=== Exercise passage ===
★ ★ ★
Posted to: Career Connection


An assortment of different-colored school uniforms hang on the shelves in the back of Rose Uniforms in Virginia Beach before the school year starts for local schools in the area. (Ryan C. Henriksen | The Virginian-Pilot)



VIRGINIA BEACH

Culottes, jumpers, Peter Pan blouses.

With local Catholic schools opening today, the required student uniforms have been flying off the shelves at Rose Uniform, where the clothing world is limited to a handful of plaids and solids.

For many parents, resigned children in tow, shopping at Rose is an annual tradition, even an obligation - some schools stipulate that only Rose-supplied uniforms are acceptable.

The store at 1920 Centerville Tnpk. is mobbed each August, and the back-to-school ritual was familiar on both sides of the counter as customers queued up one afternoon last week.

"School?" asked clerk Brianna Manwaring.

"St. Gregory," replied Nancy Rechkemer, accompanied by her son Hunter, 13, and daughter Sophie, 6.

Scanning St. Gregory's Web-posted uniform specifications for colors and styles, the Norfolk mom ticked off what she needed.

"I need shorts, size 6, for a boy, and pants, too," she said. "A short-sleeved blouse, size 7 or 8 for a girl, Peter Pan," the name of a rounded-collar style. "And I'll probably be back later."

Protestant academies also are on the list of more than 70 schools that Rose serves. Amanda Tripp shopped for her daughters, ages 6 and 8, who attend Tabernacle Baptist Academy in Virginia Beach.

"We're getting jumpers, skirts and polo shirts," Tripp said, "a little bit of everything." Culottes, a style of skirt split into legs, were still in the girls' wardrobes from last year, she said.

Julie Degenhardt, the store's manager, starts stocking up in January. School uniforms account for close to 100 percent of the shop's trade, though Degenhardt is branching out into medical uniforms and chef's wear.
★ ★ ★
=== Provided material ===
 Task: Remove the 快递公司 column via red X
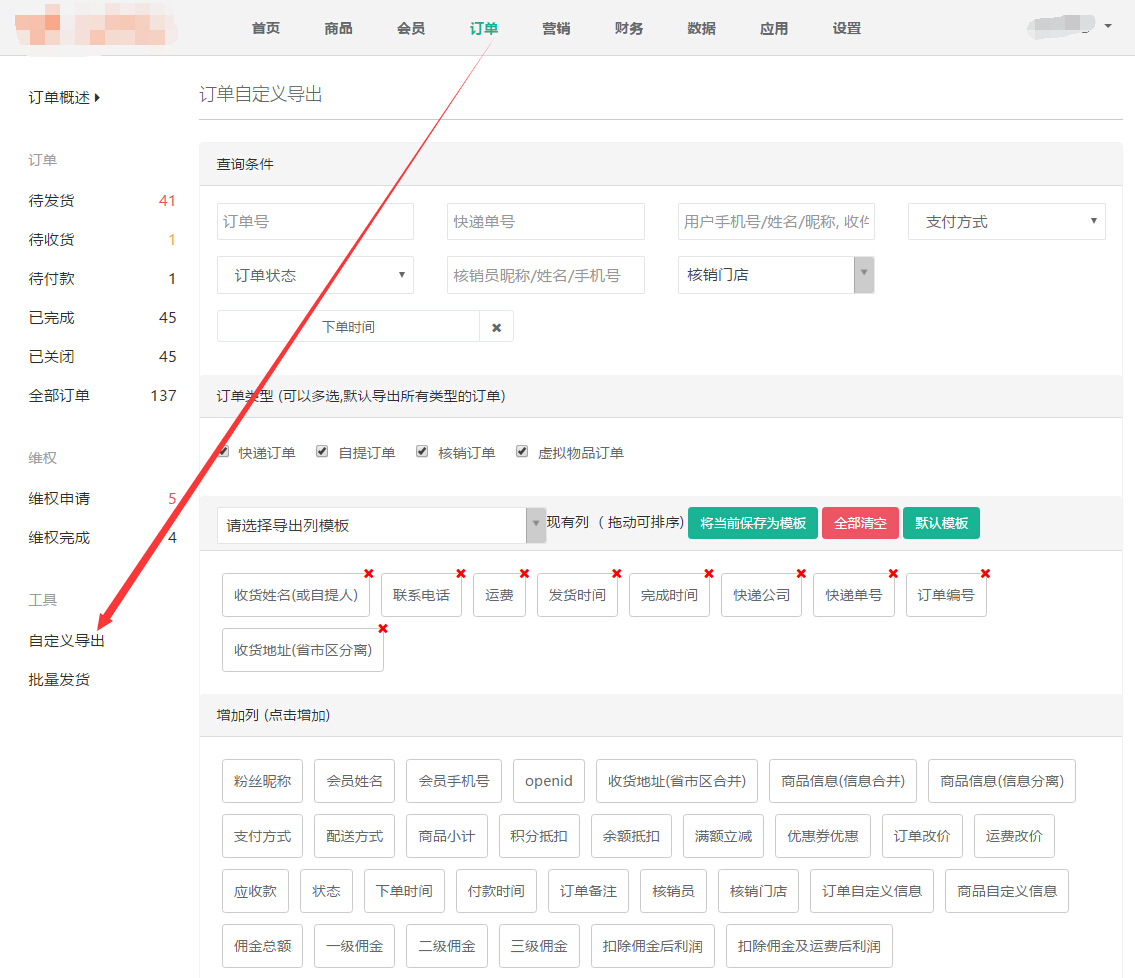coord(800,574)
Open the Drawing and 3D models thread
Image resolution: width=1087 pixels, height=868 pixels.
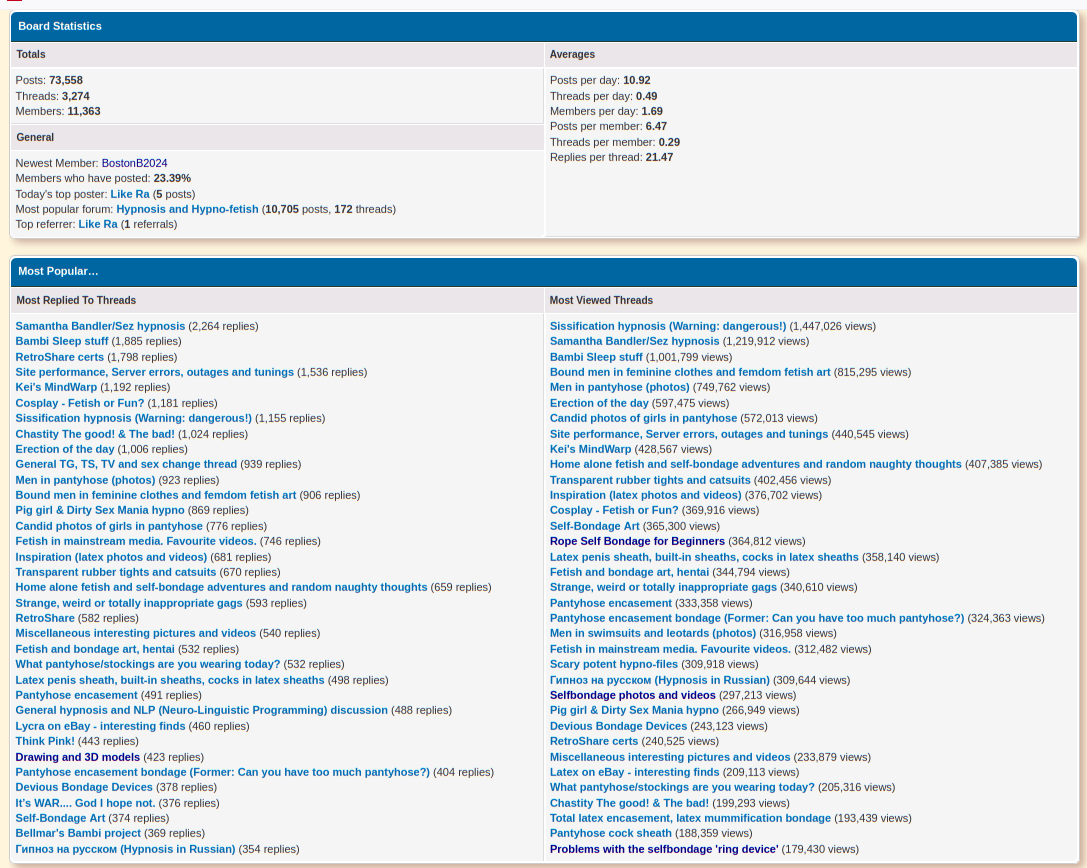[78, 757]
★ ★ ★
=== Exercise set ===
1. List every person named in the Rose Uniform article.
2. Pick up the Rose Uniform article after its last sentence and continue it.

=== Answers provided ===
1. Ryan C. Henriksen, Brianna Manwaring, Nancy Rechkemer, Hunter, Sophie, Amanda Tripp, Julie Degenhardt

2.
At Rose, the children are fresh-faced, but the neckties, hair bands, knee socks and kilt skirts seem ageless, preserving a look a generation or more old.

LeAnne Eubanks, a fifth-grader at Portsmouth Catholic Regional School, watched as her mother, Karen, selected navy-blue and maroon skirts, shorts and polo.

"I went to Portsmouth Catholic, too, and I wore the very same thing twenty-some years ago. It's not changed," Karen Eubanks said.

LeAnne, who was in cutoffs, a T-shirt and flip-flops, was ambivalent about uniforms. "I don't care," she said before admitting she wouldn't wear a uniform if she had a choice.

Eubanks, like many parents, gave uniforms a thumbs-up.

"She gets up in the morning and we don't have to decide what she's going to wear. She already knows," she said.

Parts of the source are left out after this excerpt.